The most disaggregated geography available


Dear Folks–
If I want to break CPS geography up into the largest number of distinct pieces possible, should I interact all the geography variables ( except city size), or are some of them redundant?

Do you know if I am right in thinking that if anyone appears in the CPS sample in a particular geographic unit in a given year, everyone in that year who is in that geographic unit will also be shown there (i.e. not geographically anonymized)?



I’ll address each of your questions one at a time:

(1) If you interact multiple geographic variables available in IPUMS CPS together (i.e. STATEFIP, METAREA, COUNTY), there will inevitably be overlap. In this three variable example, while all counties will be within a certain state and metropolitan areas may cross state lines, there will likely be overlap in all three, largely in STATEFIP. If you’d like the largest number of distinct pieces possible, I’d recommend that you either choose to work with STATEFIP/COUNTY or METAREA. However, neither will give you full geographic coverage of the United States.

(2) What you are hypothesizing about individuals in a particular geographic unit in a given year is true: if a county or metropolitan area is identifiable for one individual then every person within that county or metropolitan area should be identified in the CPS.


I think I am using “interact” the way R users and some linear modelers do, where to interact variables is to take all the combinations – like if you have a set of state dummies, a set of county dummies, a set of metro dummies, and so forth, and then count all the distinct combinations that have people in them. I don’t think that will produce overlapping areas.But if any of these categories corresponds exactly to another, like I suspect STATEFIP and STATECENSUS do, then I’d get perfect multicolinearity and my computer would yell at me. (That’s why I keep the volume low). If we had all the counties, I could drop STATE, since counties never cross state lines, and counties exhaust states. I can not do that because there is a residual “rest of state” category.

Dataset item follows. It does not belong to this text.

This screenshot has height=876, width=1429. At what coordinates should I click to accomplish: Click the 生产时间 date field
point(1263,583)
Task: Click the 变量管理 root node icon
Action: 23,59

But I think I can (and should) drop MSACMSZ, because interacting it with METAREA should just get me back the METAREAs. But I don’t know about CBSASZ, because there are no CBSAs in the CPS geography. So it is possible (though I do not know if it is true) that CBSAs could define collections of counties not all of which, and maybe not any of which, are individually identified. On the other hand, if the CBSAs are defined only over counties which are themselves identified, then each CBSA size catagory will define a group of counties that sum to , so we would have perfect colinearity again. That seems to be the hardest case, in terms of knowing what to do…


Thank you for the clarification – I think I have a better idea of what you are trying to do now.

Yes, STATEFIP and STATECENSUS would be perfectly correlated. The two variables just use different codes.

As for MSACMSZ/CBSASZ, I suppose you might have perfect correlation if the size of each metropolitan area or core based statistical area was entirely unique to each metropolitan area or core based statistical area (i.e. there were no two areas with the same exact size). Everyone in a metropolitan area will have the same CBSASZ value, but not everyone with the same CBSASZ will have be in the same metropolitan area. Additionally, note that MSACMSZ is the old version of CBSASZ. There is more detailed information about CBSAs in the CBSASZ comparability section.


Thanks, Michelle, that’s very helpful.

Poking about the internet, I find two different and incompatible assertions about CBSAs, with different implications about :

  1. CBSAs include one or more Micropolitan areas of size 10,000 to 50,000 as their largest population center; and
  2. All .MSAs are also CBSAs, but not conversely.

Given that the CBSASZ variable comletely rreplaces the MSACBSZ variable in the CPS, plus your comments above, it sounds like the latter, and not the former is true. Would you agree with that? But looking at METAREA, it also does not seem to have undergone anything like the the expansion in number of codes you would expect if CBSAs for smaller urban cores were added to the ongoing MSAs. Since that did not happen, I’m not quite sure what did. It looks to me like they just fiddled around a little bit with the boundaries and the way they define subdivisions of larger urban areas.

That leaves me with (at least) one major area of uncertainty. I can not tell how CBSASZ and MSACBSZ relate to METAREA. Do you know if everyone assigned to a specified METAREA also gets a specified value for one of the size variables? What about conversely – do some people with a siZe value nonetheless not have a specified METAREA?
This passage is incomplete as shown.